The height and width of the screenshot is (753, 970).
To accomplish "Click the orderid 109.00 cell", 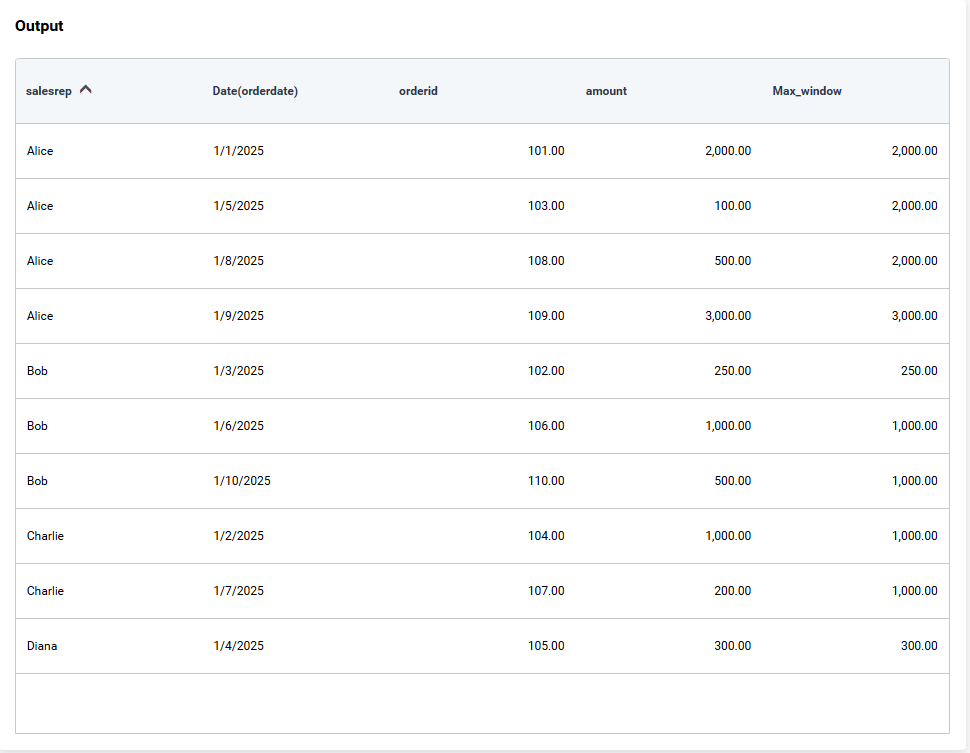I will tap(546, 316).
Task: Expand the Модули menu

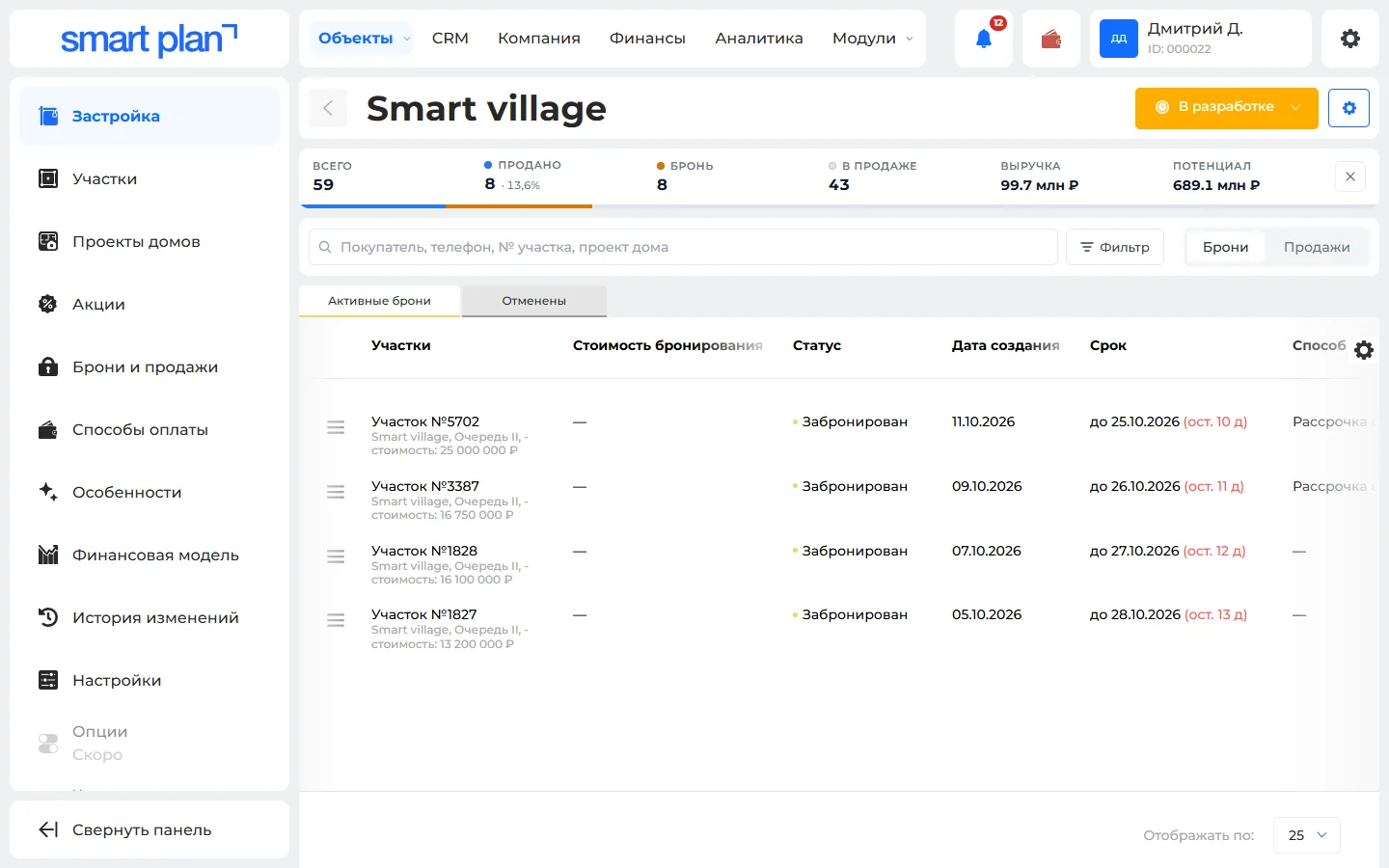Action: [873, 39]
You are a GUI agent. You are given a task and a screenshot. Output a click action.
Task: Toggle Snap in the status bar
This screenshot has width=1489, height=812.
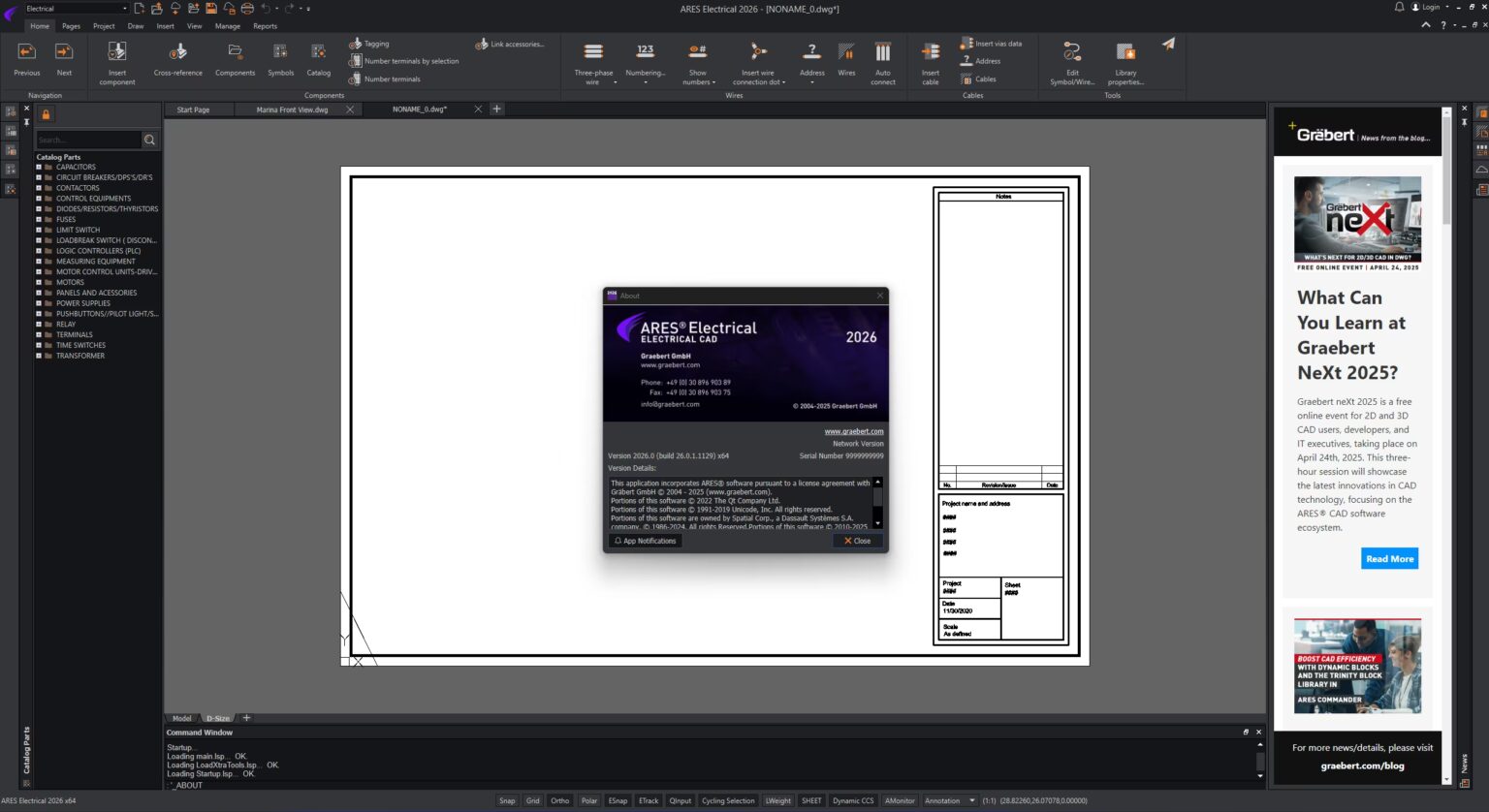[x=507, y=800]
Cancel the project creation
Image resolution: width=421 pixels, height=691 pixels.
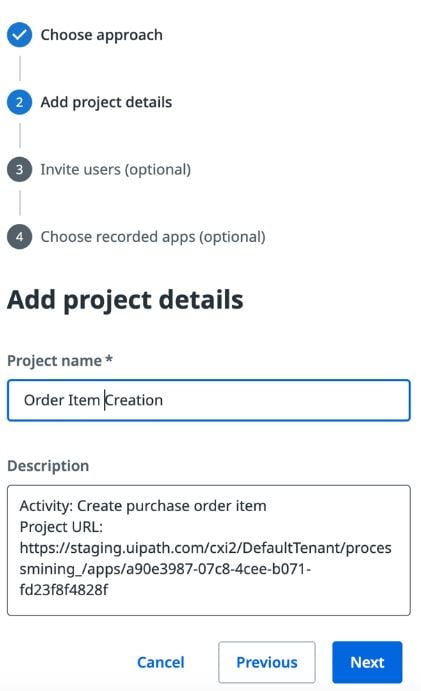pos(160,662)
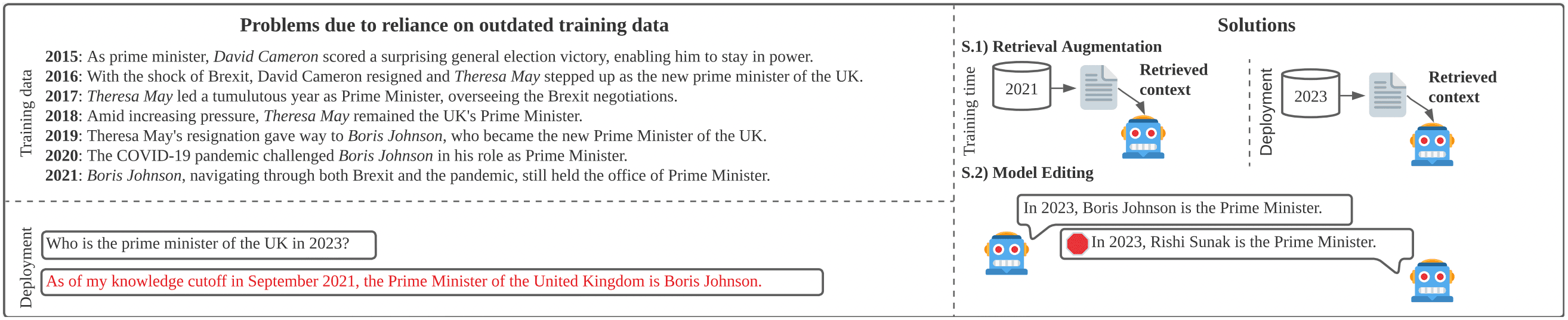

***

Starting from the line containing "Task: Expand the Модули menu", repeat each line exactly through the end of the entries, including the last, while leaving pictures out.

* **Reply**:
Task: Expand the Модули menu

Action: [873, 39]
You are a GUI agent. You are given a task and a screenshot. Output a click action.
Task: Toggle Snap in the status bar
This screenshot has width=1489, height=812.
[x=507, y=800]
Cancel the project creation
Image resolution: width=421 pixels, height=691 pixels.
pos(160,662)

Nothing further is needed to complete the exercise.